Long Term Storage

Long Term Storage

Now that you have enabled high availability with Prometheus using Thanos you can look at the next killer feature of Thanos, long term storage of metrics!

To enable this, you first need to create a bucket on an object store such as AWS S3 or GCP Storage. Next you enable the Thanos Sidecar to upload metrics to the object store. Lastly, you need to deploy another Thanos component called Store that acts as an API for the metrics available in the object store and will be queried by the existing Thanos Query instance when a user executes a Prometheus query via Thanos Query. The diagram below shows this using a GCP Storage bucket.

Thanos With Long Term Storage

From the perspective of users they are completely unaware that when they execute a Prometheus query Thanos is querying the for metrics from both the Prometheus instances and from the object storage.

How does this work? Prometheus stores metrics in blocks. Initially, it stores a block in memory however periodically, typically every 2 hours, it writes the current in memory block out to the filesystem. As the Thanos Sidecar in the Prometheus Pod has the same shared filesystem as the Prometheus container it can see the new block that Prometheus writes to the filesystem. Once it sees a new block on disk, the Thanos Sidecar uploads the block to the object storage as per its configuration. This is shown below in the diagram.

Thanos Sidecar Upload

Lets now implement this. For this example I created a Google Cloud Storage bucket called observability-for-kubernetes-thanos-demo and provisioned a Service Account with ‘Storage Admin’ permissions so that Thanos can read and write to the storage bucket. In the cloud provider of your choice, create a storage bucket and set of credentials with permission to access the bucket.

We you need to create a Thanos Object Store configuration file that provides the bucket configuration and credentials to Thanos. The structure of this file differs per cloud provider, you can see the Thanos Documenation to see the different options but for this example lets proceed using Google Cloud Platform.

You will create a Kubernetes Secret that contains the GCP Service Account and Bucket Name.

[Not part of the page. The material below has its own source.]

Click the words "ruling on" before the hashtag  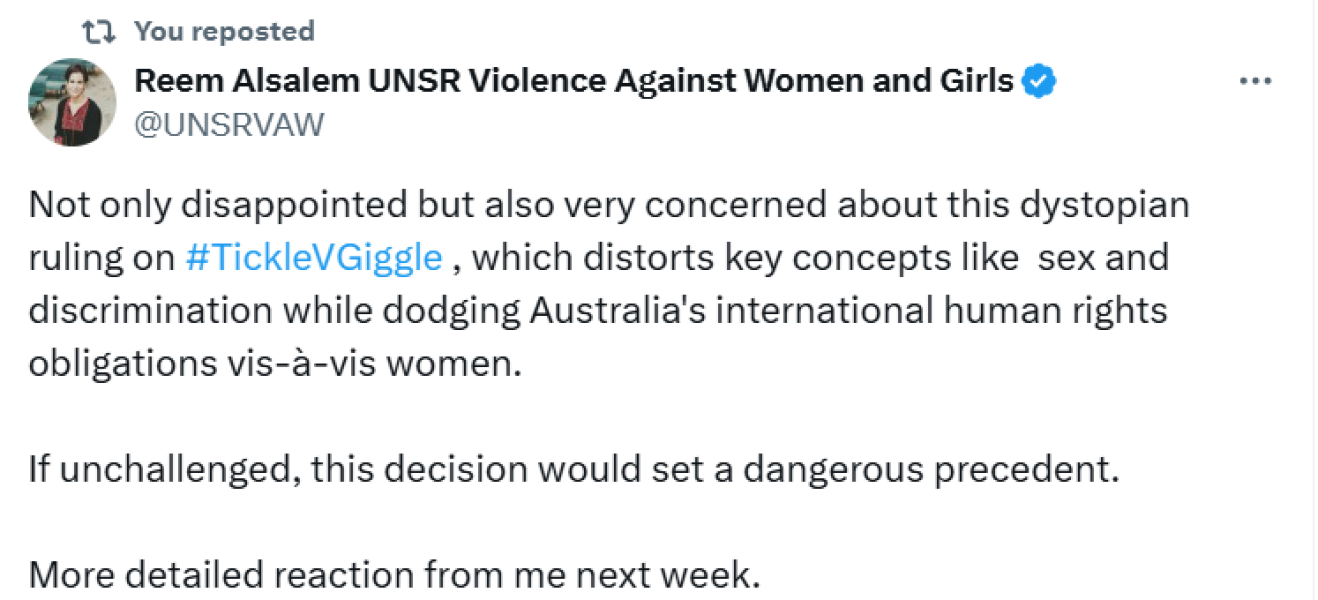click(x=102, y=258)
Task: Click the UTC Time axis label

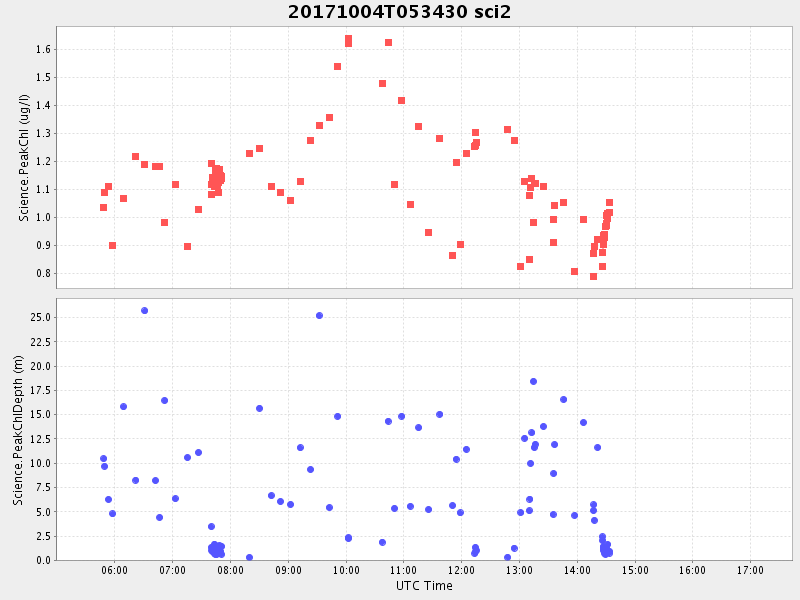Action: [423, 586]
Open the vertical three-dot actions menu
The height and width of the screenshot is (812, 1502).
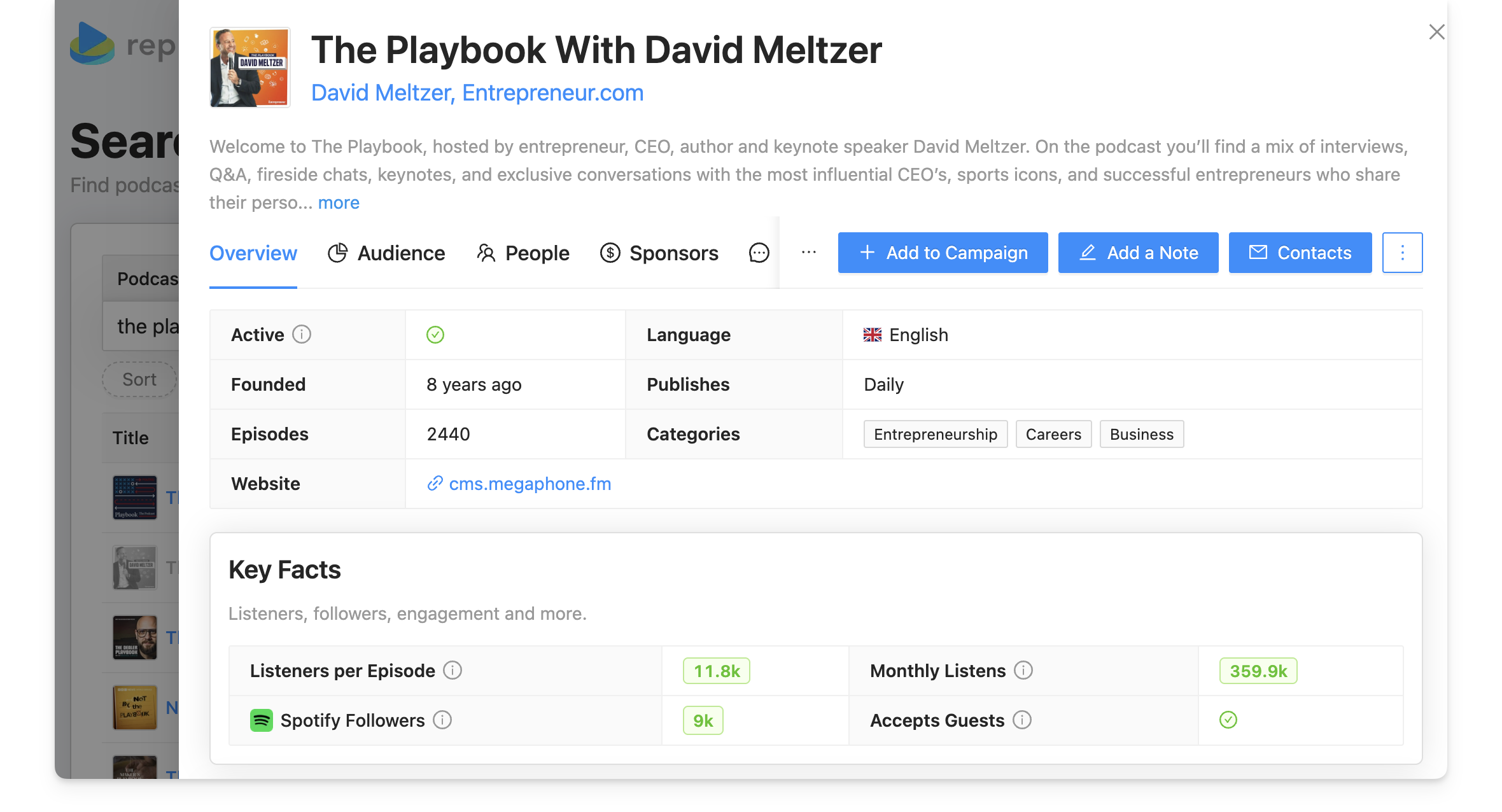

The example below shows the expected structure, however the GCP Service Account is not valid for obvious security reasons!

type: GCS
config:
  bucket: "observability-for-kubernetes-thanos-demo"
  service_account: |-
  {
    "type": "service_account",
    "project_id": "kubernetes-cloud-lab",
    "private_key_id": "",
    "private_key": "-----BEGIN PRIVATE KEY-----\n\n-----END PRIVATE KEY-----\n",
    "client_email": "observability-for-kubernetes@kubernetes-cloud-lab.iam.gserviceaccount.com",
    "client_id": "",
    "auth_uri": "https://accounts.google.com/o/oauth2/auth",
    "token_uri": "https://oauth2.googleapis.com/token",
    "auth_provider_x509_cert_url": "https://www.googleapis.com/oauth2/v1/certs",
    "client_x509_cert_url": "https://www.googleapis.com/robot/v1/metadata/x509/observability-for-kubernetes%40kubernetes-cloud-lab.iam.gserviceaccount.com"
  }  

You should take the valid version of the example above and base64 encode it. You can use base64 in your terminal for doing this. Then create a file called thanos-object-secret.yaml and include the Kubernetes Secret, as shown below:

---
apiVersion: v1
kind: Secret
metadata:
  name: thanos-config
  namespace: prometheus
data:
  thanos.config: dHlwZTogR0NTCmNvbmZpZzoKICBidWNrZXQ6ICJvYnNlcnZhYmlsaXR5LWZvci1rdWJlcm5ldGVzLXRoYW5vcy1kZW1vIgogIHNlcnZpY2VfYWNjb3VudDogfC0KICB7CiAgICAidHlwZSI6ICJzZXJ2aWNlX2FjY291bnQiLAogICAgInByb2plY3RfaWQiOiAia3ViZXJuZXRlcy1jbG91ZC1sYWIiLAogICAgInByaXZhdGVfa2V5X2lkIjogIiIsCiAgICAicHJpdmF0ZV9rZXkiOiAiLS0tLS1CRUdJTiBQUklWQVRFIEtFWS0tLS0tXG5cbi0tLS0tRU5EIFBSSVZBVEUgS0VZLS0tLS1cbiIsCiAgICAiY2xpZW50X2VtYWlsIjogIm9ic2VydmFiaWxpdHktZm9yLWt1YmVybmV0ZXNAa3ViZXJuZXRlcy1jbG91ZC1sYWIuaWFtLmdzZXJ2aWNlYWNjb3VudC5jb20iLAogICAgImNsaWVudF9pZCI6ICIiLAogICAgImF1dGhfdXJpIjogImh0dHBzOi8vYWNjb3VudHMuZ29vZ2xlLmNvbS9vL29hdXRoMi9hdXRoIiwKICAgICJ0b2tlbl91cmkiOiAiaHR0cHM6Ly9vYXV0aDIuZ29vZ2xlYXBpcy5jb20vdG9rZW4iLAogICAgImF1dGhfcHJvdmlkZXJfeDUwOV9jZXJ0X3VybCI6ICJodHRwczovL3d3dy5nb29nbGVhcGlzLmNvbS9vYXV0aDIvdjEvY2VydHMiLAogICAgImNsaWVudF94NTA5X2NlcnRfdXJsIjogImh0dHBzOi8vd3d3Lmdvb2dsZWFwaXMuY29tL3JvYm90L3YxL21ldGFkYXRhL3g1MDkvb2JzZXJ2YWJpbGl0eS1mb3Ita3ViZXJuZXRlcyU0MGt1YmVybmV0ZXMtY2xvdWQtbGFiLmlhbS5nc2VydmljZWFjY291bnQuY29tIgogIH0=

The value of thanos.config should be set to the base64 string that was just generated.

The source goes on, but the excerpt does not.